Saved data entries
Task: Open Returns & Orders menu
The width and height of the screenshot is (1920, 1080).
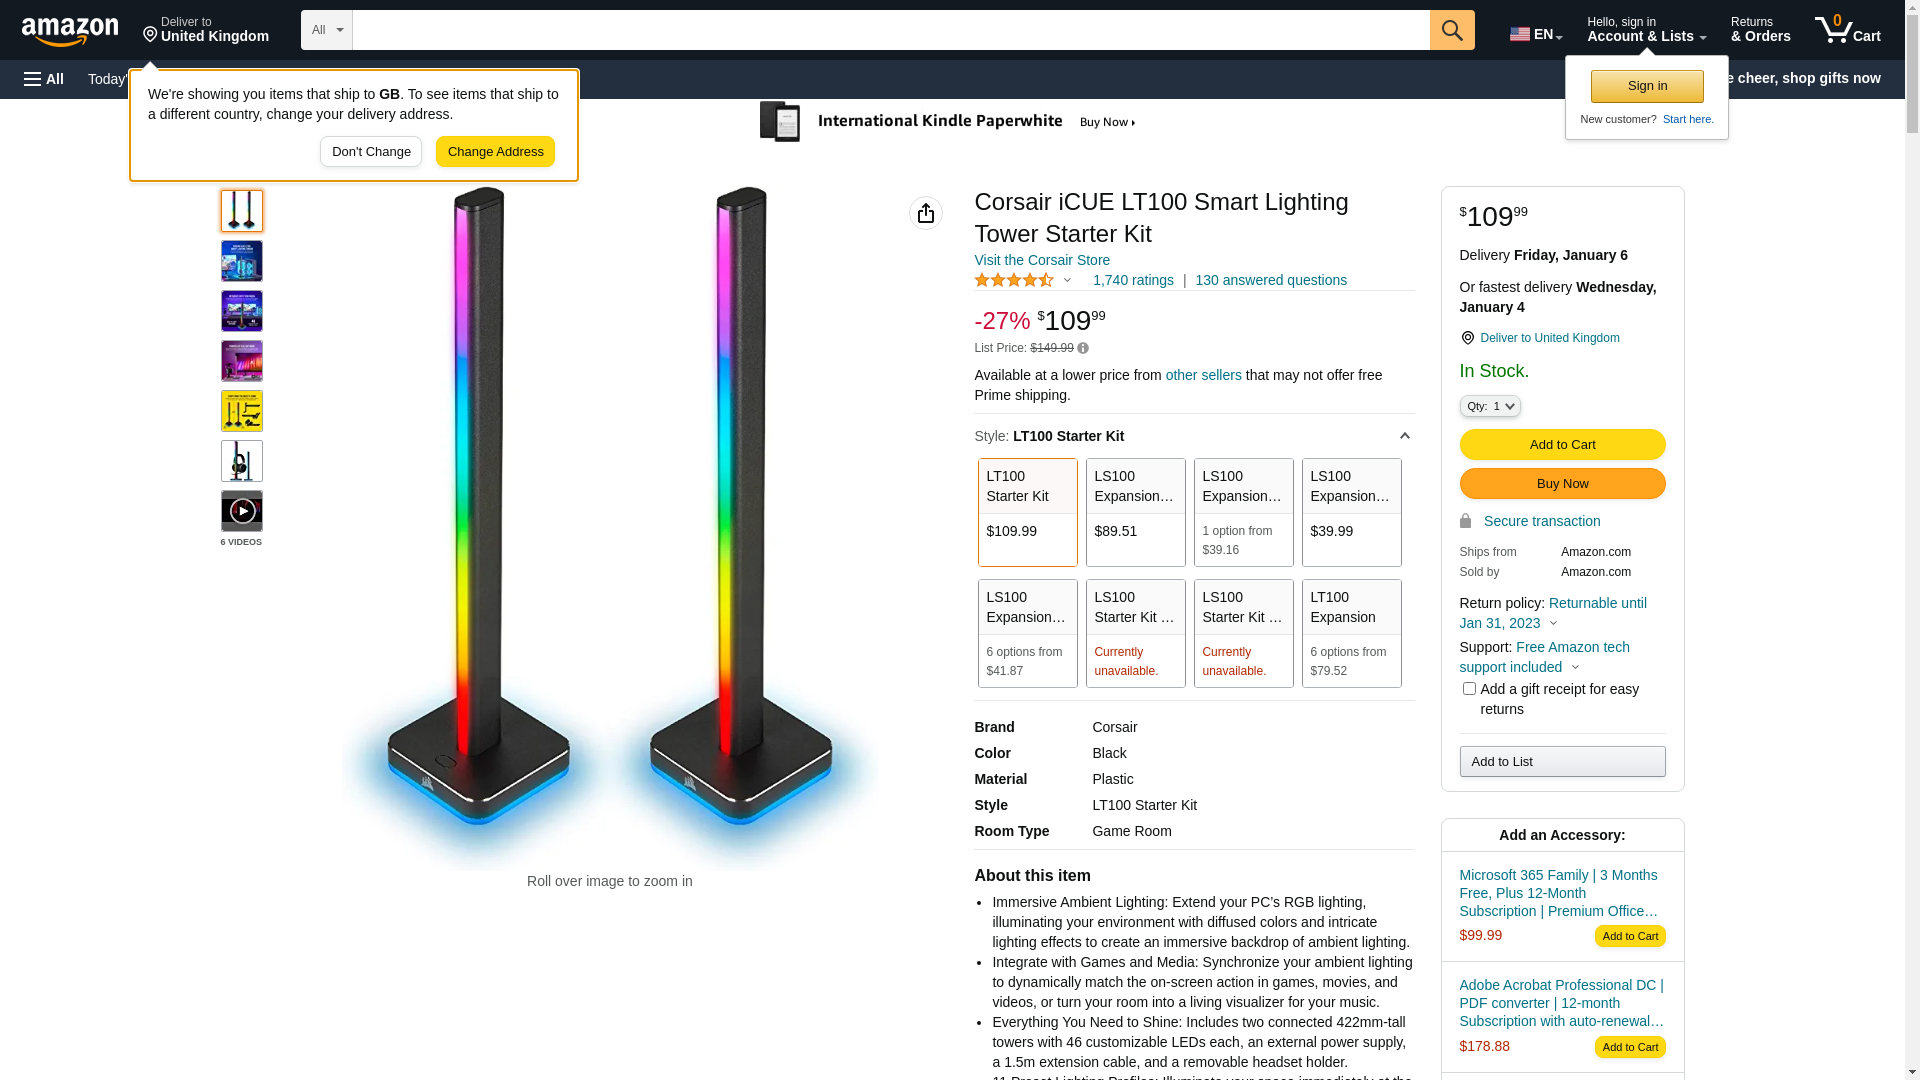Action: tap(1760, 30)
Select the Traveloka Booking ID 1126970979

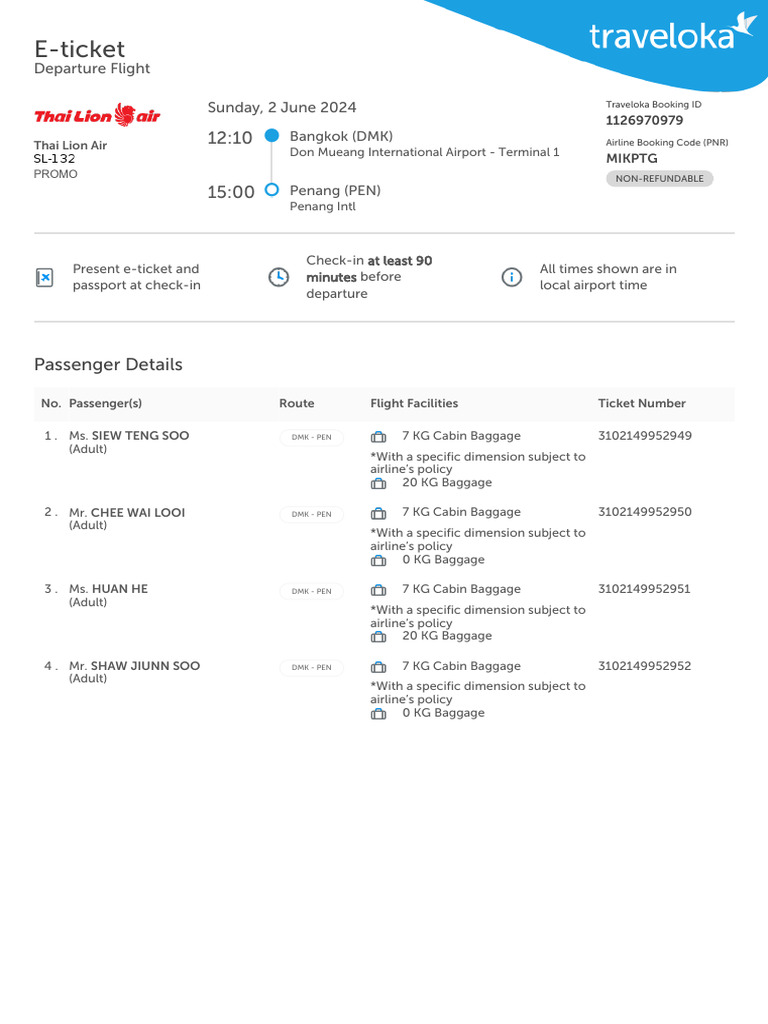tap(644, 121)
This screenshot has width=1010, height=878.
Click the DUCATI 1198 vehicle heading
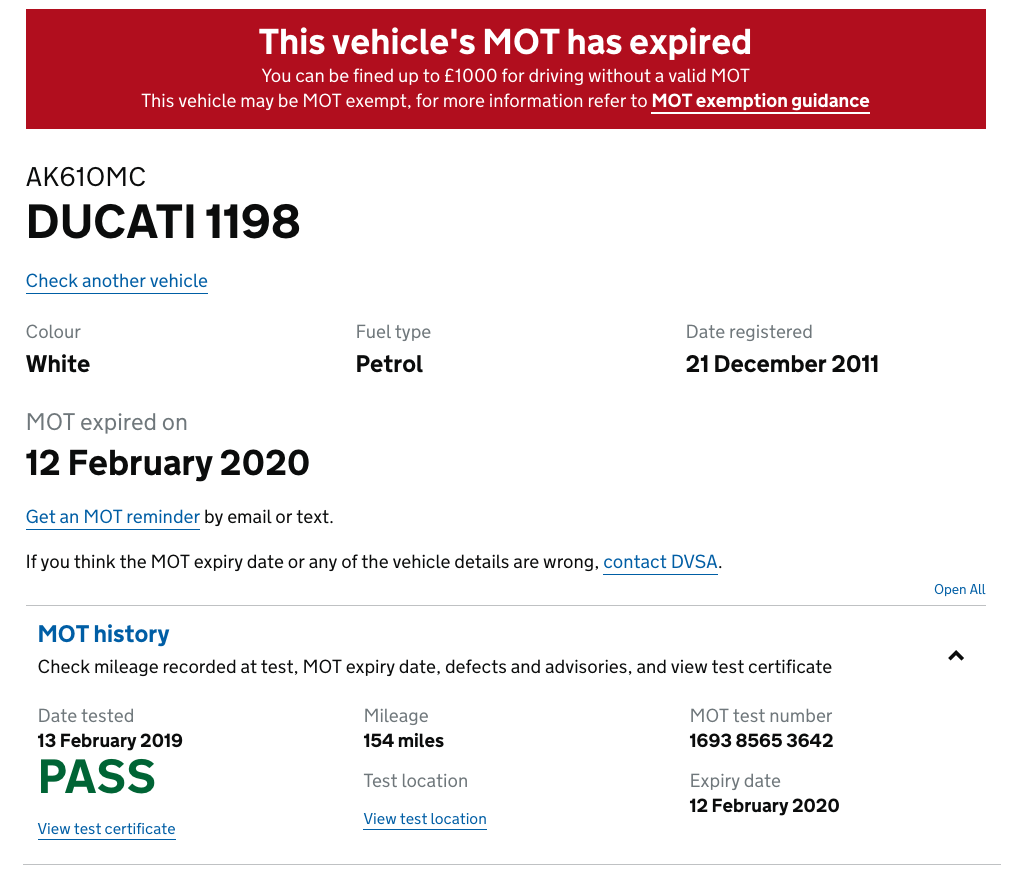(x=163, y=221)
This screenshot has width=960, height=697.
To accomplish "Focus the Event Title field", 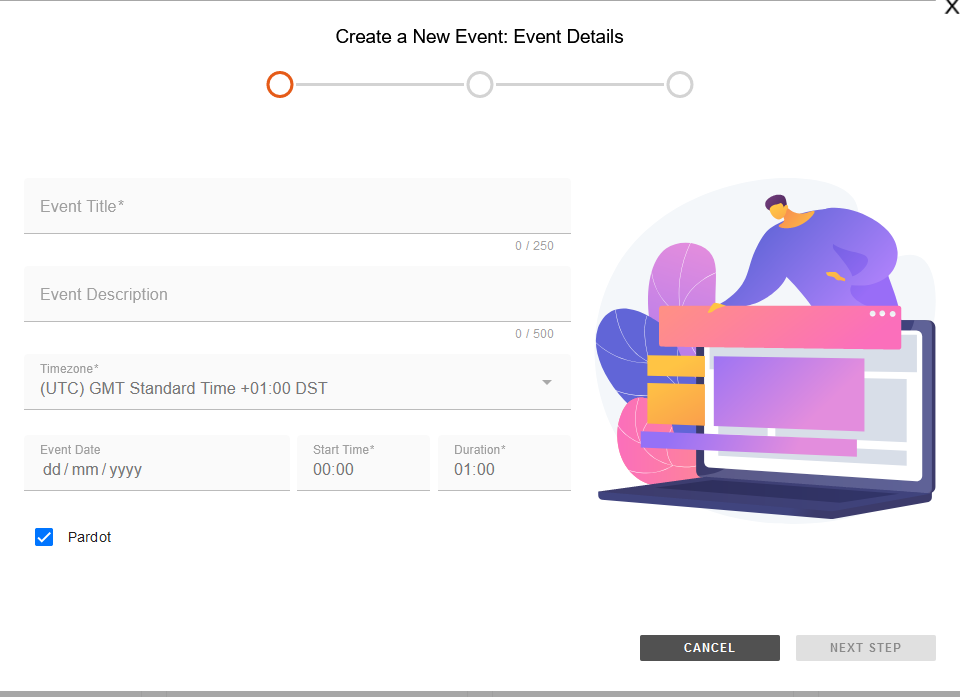I will [298, 206].
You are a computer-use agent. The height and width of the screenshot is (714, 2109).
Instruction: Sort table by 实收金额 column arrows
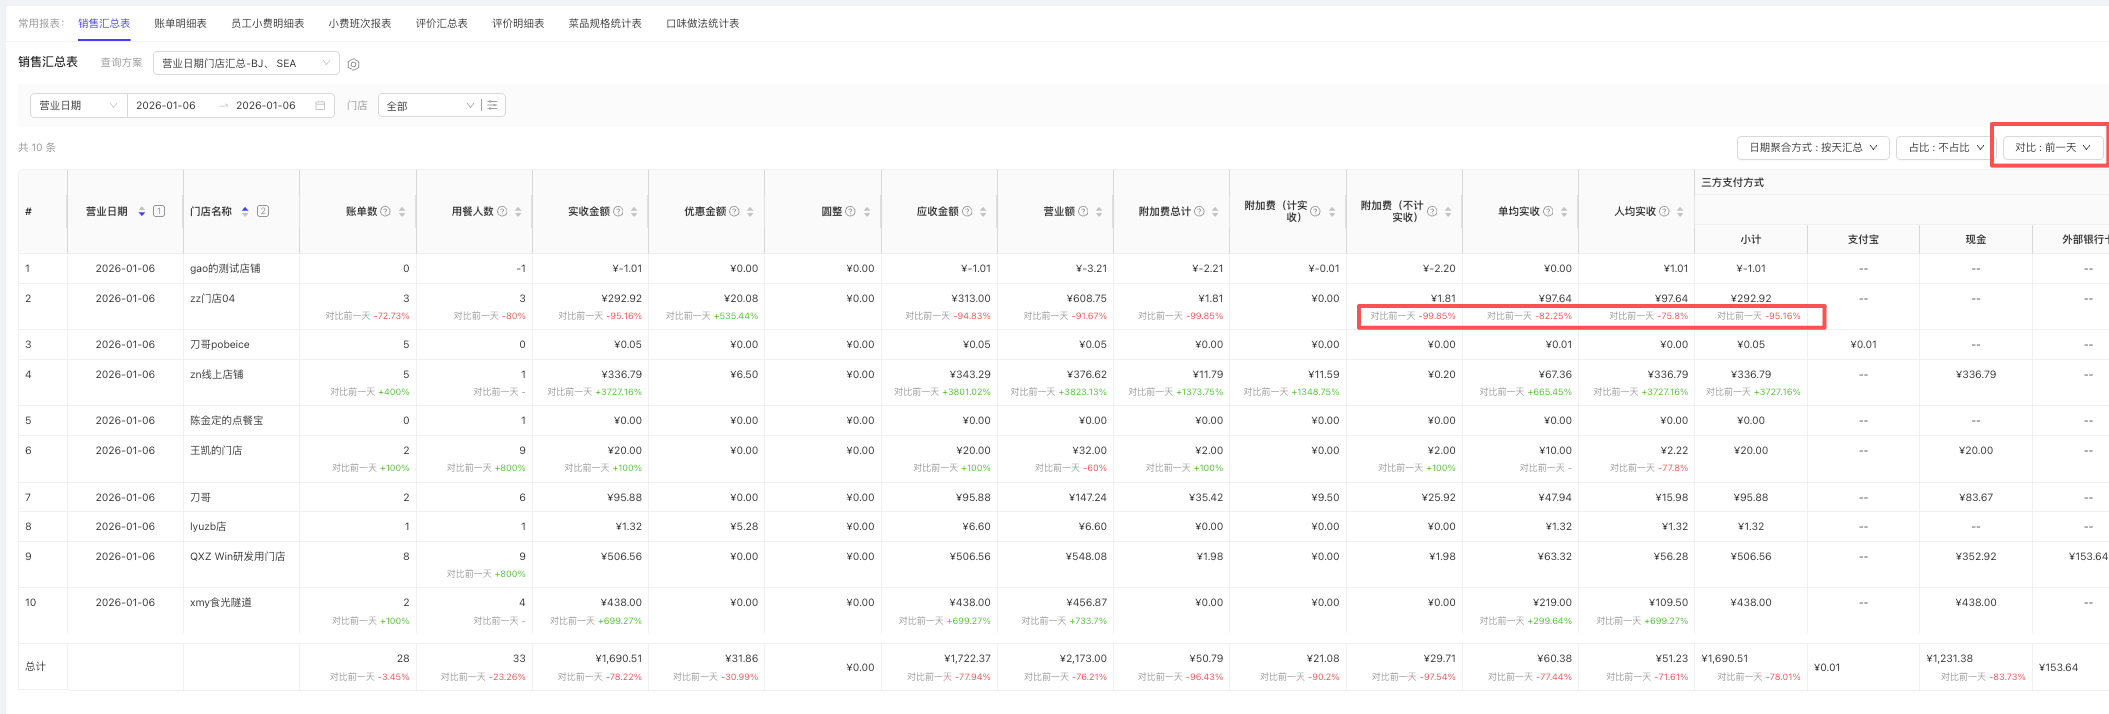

What is expected = Copy the records above from the first line through the line containing "This screenshot has width=1010, height=878.", both included, and leave out any pictures.

Result of the task =
Task: Open Returns & Orders menu
The width and height of the screenshot is (1920, 1080).
Action: tap(1760, 30)
Select the Traveloka Booking ID 1126970979

tap(644, 121)
This screenshot has width=1010, height=878.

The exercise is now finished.